= TRECHO DO DOCUMENTO =

Começou bem a noite para Gloria, esse questionamento na vida amorosa de uma mulher madura. “É genial inaugurar dessa forma os prêmios Platino”, assegurou o chileno ao receber o seu primeiro prêmio, enquanto Paulina García, a protagonista do filme, lembrou seus compatriotas afetados pelos terremotos que estão assolando o Chile há uma semana. Dois foram os prêmios obtidos por Futbolín, melhor filme de animação e melhor canção original. O título co-produzido pela Espanha e pela Argentina e dirigido por Juan José Campanella foi heroico, segundo seu produtor Gastón Gorali. “Precisamos de 47 psicoterapeutas, 1.650 doses de lorazepan, nasceram 16 bebês no processo e houve zero suicídios”, assegurou Gorali, antes de proclamar a necessidade de se continuar sonhando. O autor da música, Emilio Kauderer, e ganhador do Platino pelo trabalho no filme de Campanella, gritou feliz no palco: “É um orgulho ser latino”.
O mexicano Amat Escalante levou o prêmio de melhor diretor por Heli, um retrato das consequências sociais do narcotráfico, violento e selvagem. O Platino de melhor ator foi para Eugenio Derbez por seu papel em No se Aceptan Devoluciones, o filme que se tornou o maior sucesso em espanhol nos Estados Unidos, desbancando O Labirinto do Fauno, de Guillermo del Toro. No se Aceptan Devoluciones arrecadou 100 milhões de reais nos Estados Unidos.
O prêmio de honra foi para a atriz brasileira Sônia Braga, recebida de pé pelos 2.500 presentes à cerimônia. A intérprete de Tieta do Agreste e O Beijo da Mulher Aranha confessou ser uma privilegiada por ser a primeira atriz a receber esse Platino de Honra. “Curti cada segundo que tenho ficado diante de uma câmera, mas como o cinema não é uma arte solitária, compartilho esse privilégio com todos os que percorreram comigo esta trajetória da minha carreira”. “Longa vida a esses prêmios” foi o grito lançado por Sônia Braga e acompanhado pelo público.
Diego Galán foi o único espanhol a subir ao palco para receber um prêmio, o de melhor documentário, Con la Pata Averiada, um percurso pela imagem da mulher no cinema espanhol. Galán dedicou o prêmio a todas as mulheres que lutaram e seguem lutando por seus direitos.
O que sim foi certificado novamente é que no cinema ibero-americano há talento, criatividade e muita vontade. Os mais importantes festivais de cinema rifam seus filmes e os enchem de prêmios, mas depois esses mesmos títulos não chegam às salas de cinema. O que acontece então? Por quê o cinema mexicano não chega normalmente às telas da Bolívia ou o espanhol às colombianas? Por quê no Chile é difícil, por não dizer impossível, ver o último título da argentina Lucrecia Martel? Os Prêmios Platino nascem com o objetivo de lutar a favor da promoção dessa cinematografia arrasada pelo poderoso tsunami de Hollywood e de que os filmes desses 22 países encontrem o espaço digno que merecem.

= OBJETIVO DO EXERCÍCIO =
Transcreva do texto sobre os Prêmios Platino o trecho que começa em "O prêmio de honra" e vai até "por seus direitos.". A listagem é material à parte, independente do texto sobre os Prêmios Platino.

= DADOS =

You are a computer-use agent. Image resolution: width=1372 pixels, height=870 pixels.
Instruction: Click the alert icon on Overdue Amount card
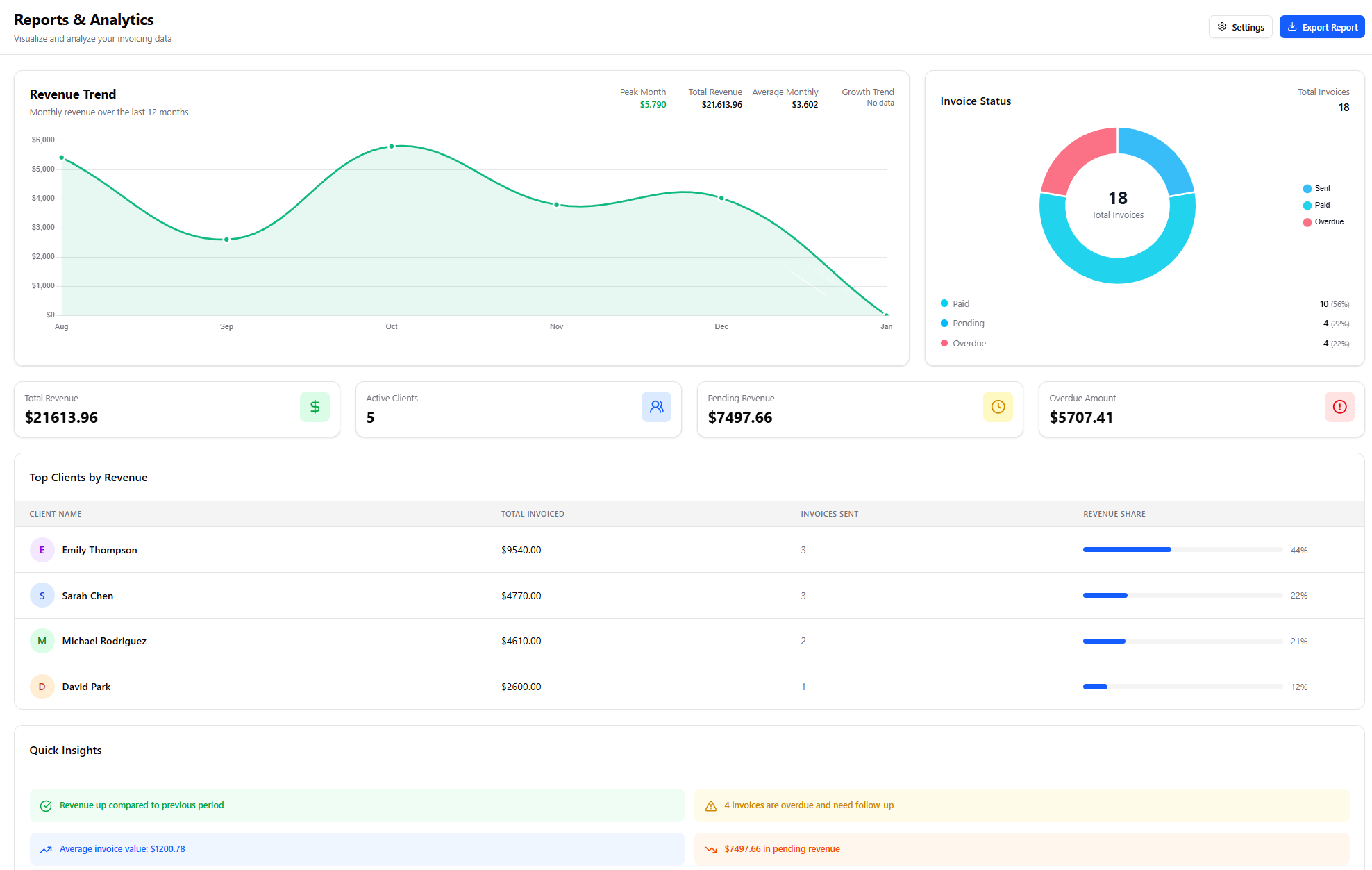coord(1339,407)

= RESPOSTA DA TAREFA =
O prêmio de honra foi para a atriz brasileira Sônia Braga, recebida de pé pelos 2.500 presentes à cerimônia. A intérprete de Tieta do Agreste e O Beijo da Mulher Aranha confessou ser uma privilegiada por ser a primeira atriz a receber esse Platino de Honra. “Curti cada segundo que tenho ficado diante de uma câmera, mas como o cinema não é uma arte solitária, compartilho esse privilégio com todos os que percorreram comigo esta trajetória da minha carreira”. “Longa vida a esses prêmios” foi o grito lançado por Sônia Braga e acompanhado pelo público.
Diego Galán foi o único espanhol a subir ao palco para receber um prêmio, o de melhor documentário, Con la Pata Averiada, um percurso pela imagem da mulher no cinema espanhol. Galán dedicou o prêmio a todas as mulheres que lutaram e seguem lutando por seus direitos.